Across these entries, report how many lines include the string "screenshot", with nothing but the number.

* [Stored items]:
------------------------------------------------
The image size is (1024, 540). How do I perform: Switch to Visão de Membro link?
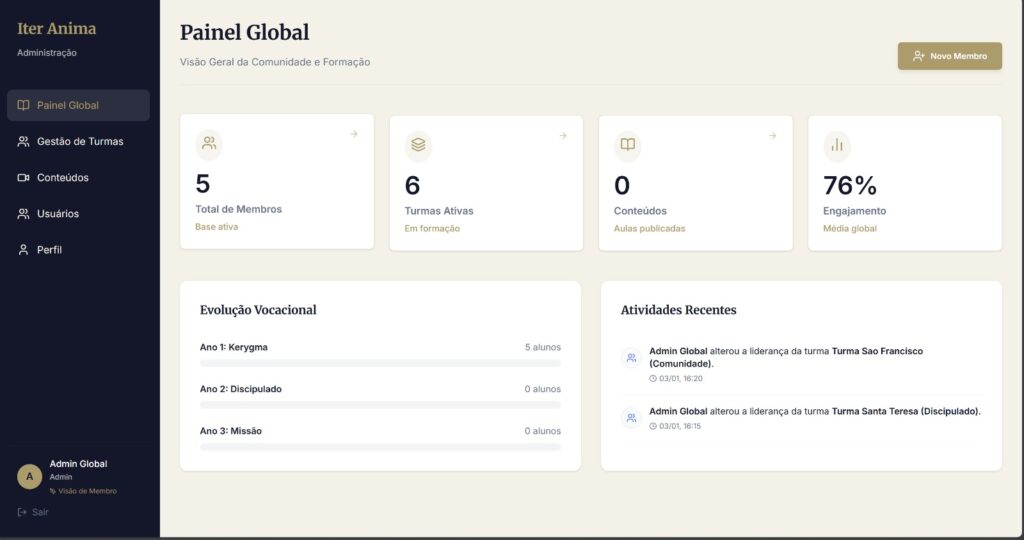click(x=87, y=491)
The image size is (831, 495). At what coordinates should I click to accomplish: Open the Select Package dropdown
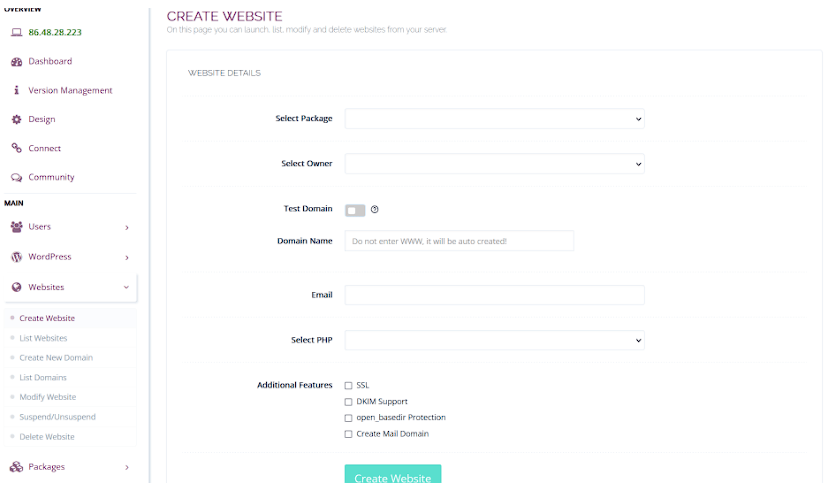pyautogui.click(x=494, y=119)
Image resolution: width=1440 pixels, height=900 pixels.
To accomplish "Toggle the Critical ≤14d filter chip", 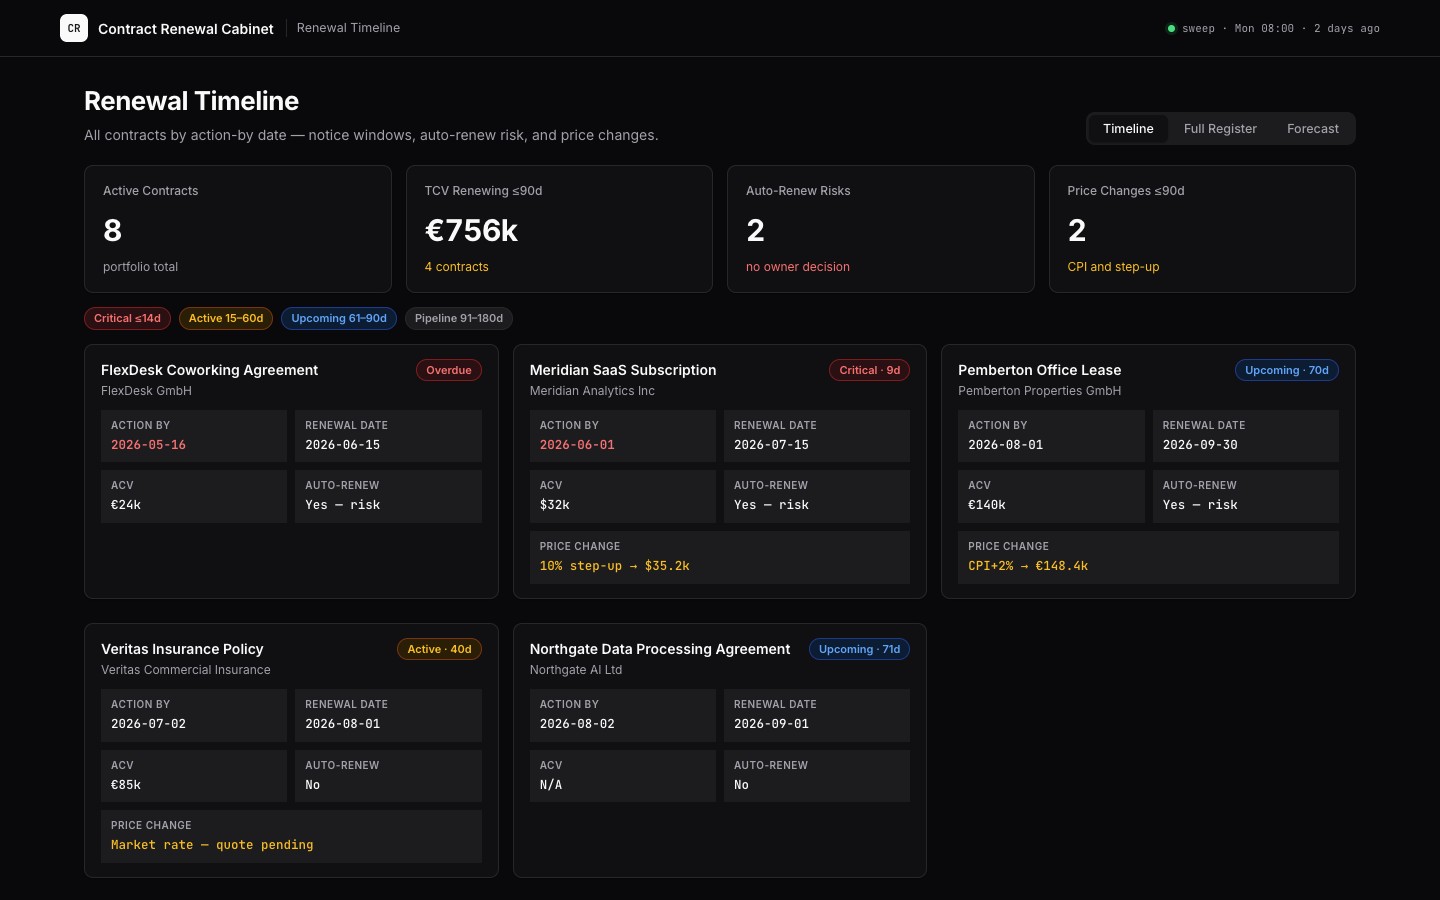I will [127, 318].
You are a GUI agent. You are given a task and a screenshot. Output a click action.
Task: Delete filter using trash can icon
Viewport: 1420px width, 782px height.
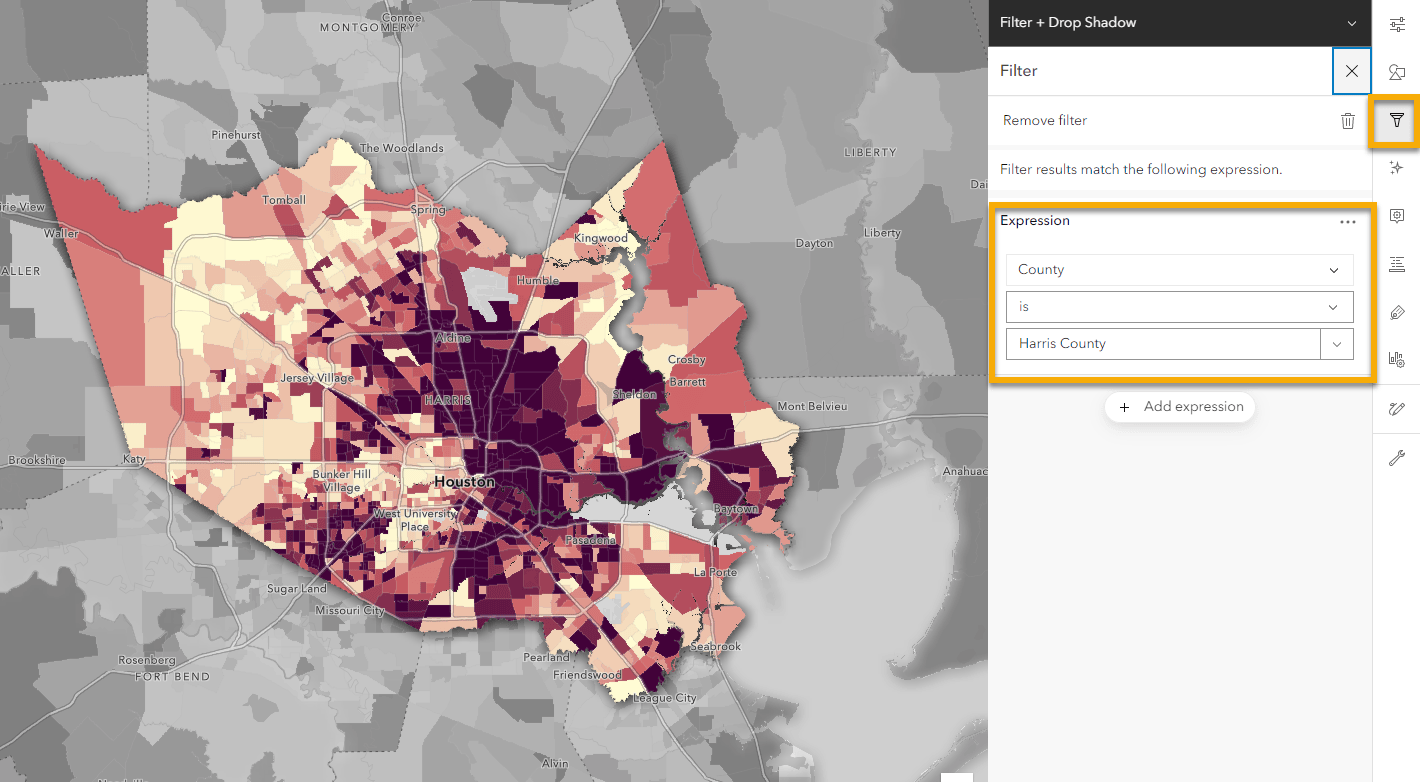pos(1348,121)
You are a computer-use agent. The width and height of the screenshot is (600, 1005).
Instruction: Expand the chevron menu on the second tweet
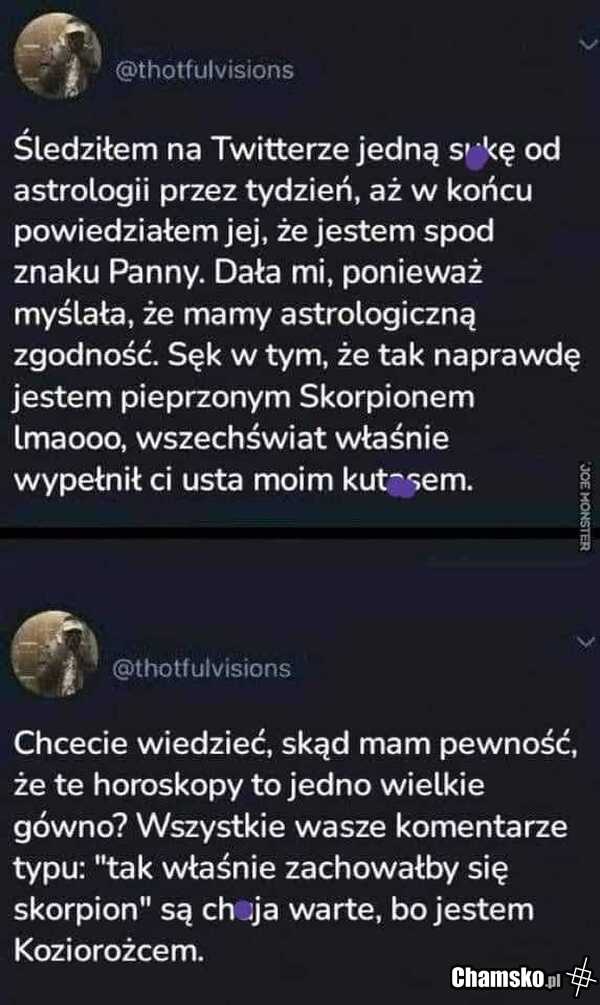coord(586,642)
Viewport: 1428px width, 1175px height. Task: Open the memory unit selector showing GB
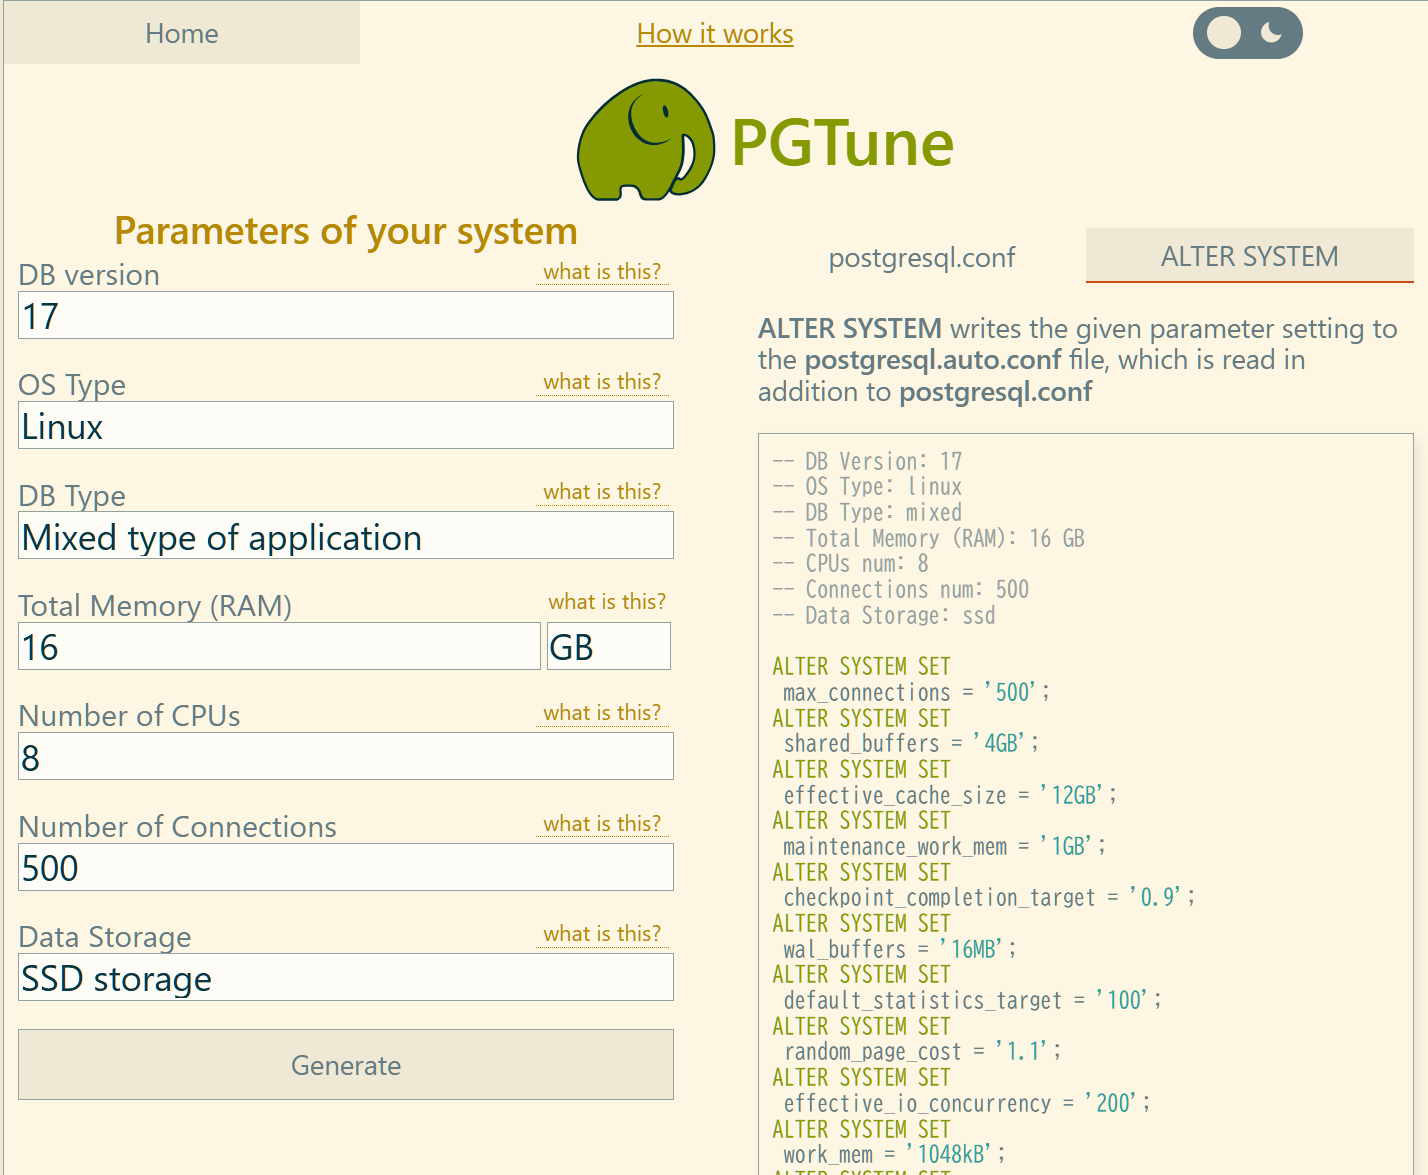[x=608, y=646]
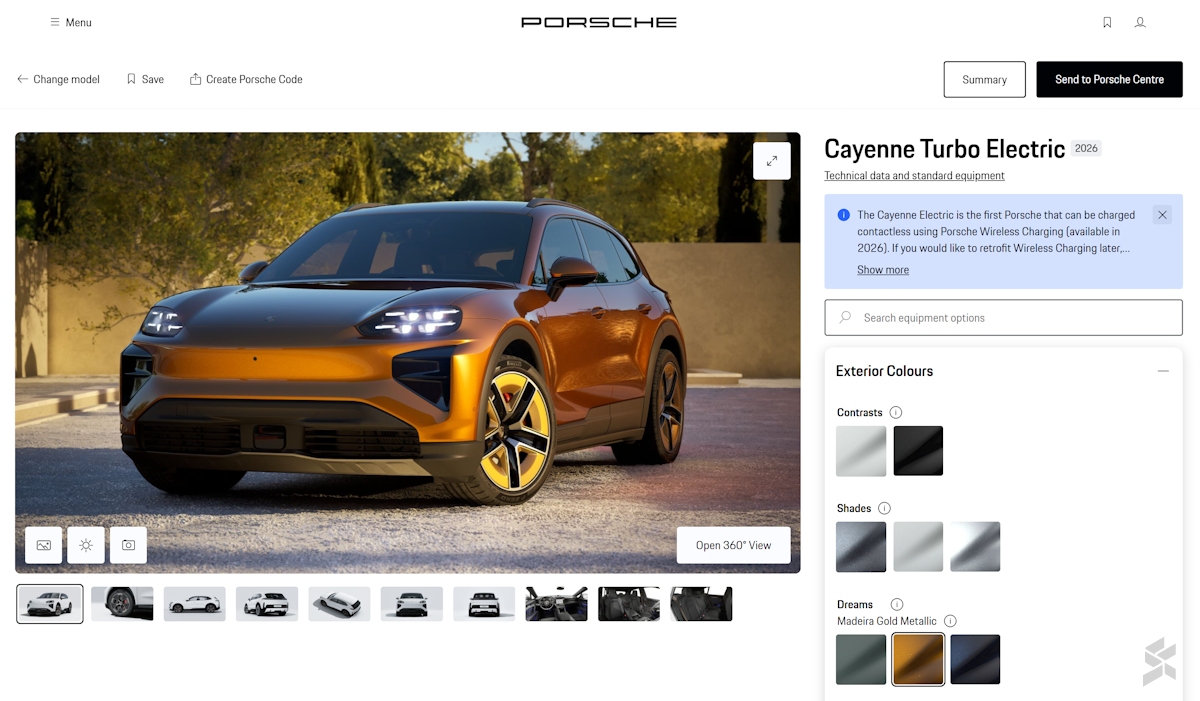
------------------------------------------------
* [Exercise result]: 2